**** Page excerpt

Australia/Israel Review
The consequences of Australia’s Mideast policy shifts since October 7
Nov 20, 2024 | Jamie Hyams
The events of October 7 and its aftermath have severely traumatised Australia’s Jewish community. In several regards, Australian reactions to those events, including from our Federal Government, have been extremely disappointing, compounding the trauma and creating feelings of isolation and betrayal. Surveys show that Israel is a central issue for upwards of 90% of Australian Jews, so our Government’s policy and pronouncements about Israel directly affect us.
Since the October 7 atrocities led to an Israel-Hamas war, at almost every opportunity, the Government seems to have chosen to strain, instead of consolidate, our relationship with Israel. Even early condemnations of the October 7 pogroms and acknowledgement of Israel’s right to defend itself contained constant admonitions to Israel to do so with restraint and in accordance with international law, as if Israel isn’t trying to do so.

********

Extend the article on Australia's Middle East policy since October 7 with the paragraphs that would follow its last sentence.

**** Provided data

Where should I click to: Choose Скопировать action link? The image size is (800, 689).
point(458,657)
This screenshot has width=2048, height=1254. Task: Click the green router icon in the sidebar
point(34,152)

********

• [Answer to the task]:
This has been a constant theme, together with statements that the civilian death toll is unacceptable. The Government appears to have largely ignored the Hamas human shield tactics that make civilian deaths inevitable, Israel’s efforts to evacuate civilians from harm’s way – described by some military experts as unprecedented – and the ratio of civilian to combatant casualties being approximately one to one – a lower civilian-to-combatant casualty ratio than in other recent urban warfare campaigns.
One festering sore for Jewish communities worldwide is the appalling double standards the UN and its agencies apply to Israel. Israel is generally censured there as often as all other countries combined, with permanent agenda items in UN bodies devoted to condemning Israel. UN double standards regarding the Jewish state are seen as antisemitism playing out on the international stage.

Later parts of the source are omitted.